When a CME slams into Earth’s magnetic field, it convulses, generating powerful geomagnetically induced currents (GICs) in the ground itself. These currents seek the path of least resistance: our continent-spanning power lines and pipelines. They flood into the grid, overloading and frying its most critical components: the massive, custom-built high-voltage transformers.
These transformers are the grid’s chokepoints. They are not stockpiled. Each one is a behemoth, built to order overseas with a lead time of 12 to 24 months. They weigh hundreds of tons and require specialized ships, trucks, and cranes to move and install. In a continent-wide crisis, the handful of factories that make them could not hope to meet the demand.

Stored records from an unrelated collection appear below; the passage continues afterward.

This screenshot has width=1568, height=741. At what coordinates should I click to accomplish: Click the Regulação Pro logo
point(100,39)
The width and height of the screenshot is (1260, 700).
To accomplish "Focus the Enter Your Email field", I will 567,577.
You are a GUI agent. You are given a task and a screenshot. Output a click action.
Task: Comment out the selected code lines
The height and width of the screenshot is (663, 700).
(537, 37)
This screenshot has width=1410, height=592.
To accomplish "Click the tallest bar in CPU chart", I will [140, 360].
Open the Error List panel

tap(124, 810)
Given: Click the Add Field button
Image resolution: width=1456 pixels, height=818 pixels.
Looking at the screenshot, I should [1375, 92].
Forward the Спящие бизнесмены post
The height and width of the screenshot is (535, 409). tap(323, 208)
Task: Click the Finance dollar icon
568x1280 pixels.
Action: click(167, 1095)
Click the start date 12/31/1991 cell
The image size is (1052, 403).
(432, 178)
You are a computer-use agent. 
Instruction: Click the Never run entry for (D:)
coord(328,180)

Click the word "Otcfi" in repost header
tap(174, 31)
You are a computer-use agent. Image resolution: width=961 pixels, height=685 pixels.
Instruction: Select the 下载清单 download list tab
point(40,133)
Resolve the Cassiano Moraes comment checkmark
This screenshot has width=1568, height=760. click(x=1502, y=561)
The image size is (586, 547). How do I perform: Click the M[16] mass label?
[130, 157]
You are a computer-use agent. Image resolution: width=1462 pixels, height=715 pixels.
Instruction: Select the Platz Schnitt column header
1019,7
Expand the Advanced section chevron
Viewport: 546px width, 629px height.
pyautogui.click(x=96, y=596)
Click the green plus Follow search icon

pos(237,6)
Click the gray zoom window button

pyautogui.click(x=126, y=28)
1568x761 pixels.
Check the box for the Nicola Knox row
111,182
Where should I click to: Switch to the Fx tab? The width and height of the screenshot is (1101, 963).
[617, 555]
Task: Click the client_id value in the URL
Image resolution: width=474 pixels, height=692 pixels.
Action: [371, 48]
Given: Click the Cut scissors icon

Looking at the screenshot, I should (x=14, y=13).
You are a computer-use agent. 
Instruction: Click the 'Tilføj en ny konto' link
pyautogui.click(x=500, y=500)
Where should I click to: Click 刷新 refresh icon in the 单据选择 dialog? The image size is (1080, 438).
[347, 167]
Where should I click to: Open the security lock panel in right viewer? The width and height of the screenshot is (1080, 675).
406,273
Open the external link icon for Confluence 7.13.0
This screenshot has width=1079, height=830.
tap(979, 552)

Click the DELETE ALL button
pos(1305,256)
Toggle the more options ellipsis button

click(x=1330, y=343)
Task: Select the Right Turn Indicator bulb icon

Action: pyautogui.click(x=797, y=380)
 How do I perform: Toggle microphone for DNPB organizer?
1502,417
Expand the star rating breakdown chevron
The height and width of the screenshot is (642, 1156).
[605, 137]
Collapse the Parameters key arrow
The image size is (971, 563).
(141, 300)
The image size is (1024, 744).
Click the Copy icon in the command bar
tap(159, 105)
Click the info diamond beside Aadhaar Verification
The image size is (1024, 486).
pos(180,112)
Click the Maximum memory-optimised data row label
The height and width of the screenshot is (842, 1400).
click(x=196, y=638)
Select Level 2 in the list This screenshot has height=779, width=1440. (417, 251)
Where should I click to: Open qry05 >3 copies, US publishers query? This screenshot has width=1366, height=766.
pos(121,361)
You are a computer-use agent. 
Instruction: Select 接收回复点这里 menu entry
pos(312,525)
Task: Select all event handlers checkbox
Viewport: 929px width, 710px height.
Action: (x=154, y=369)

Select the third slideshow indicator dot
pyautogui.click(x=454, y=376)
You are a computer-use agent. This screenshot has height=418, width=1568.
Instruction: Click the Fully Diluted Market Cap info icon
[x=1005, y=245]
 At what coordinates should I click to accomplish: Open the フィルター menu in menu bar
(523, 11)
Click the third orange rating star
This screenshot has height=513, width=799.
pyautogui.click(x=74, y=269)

The result? Not a blackout, but a long-term, regional collapse. A 2013 study by Lloyd’s of London concluded that a Carrington-level storm could disable large portions of the North American grid for over a year, with economic costs exceeding $2.6 trillion. The U.S. Federal Energy Regulatory Commission (FERC) has warned that widespread transformer destruction could lead to outages lasting months to years.
“An extreme space weather storm – a solar superstorm – is a low-probability, high-consequence event that poses severe threats to critical infrastructures of the modern society. The cost of an extreme space weather event, if it hits Earth, could reach trillions of dollars with a potential recovery time of 4-10 years.”
Peter Vincent Pry, who served on congressional EMP commissions, has starkly predicted that the subsequent loss of all critical infrastructure—water, food, medicine, sanitation—could lead to the death of up to 90% of the U.S. population through starvation, disease, and societal breakdown. He has explicitly stated:
“Natural EMP [Electromagnetic Pulse] from a geomagnetic super-storm, like the 1859 Carrington Event or 1921 Railroad Storm, and nuclear EMP attack from terrorists or rogue states, as practiced by North Korea during the nuclear crisis of 2013, are both existential threats that could kill 9 of 10 Americans through starvation, disease, and societal collapse.”
Physicist Pete Riley of Predictive Science calculated a 1-in-8 chance of a solar superstorm catastrophe occurring in any given decade. The question is not if another Carrington Event will hit, but when. And our shield is rusting.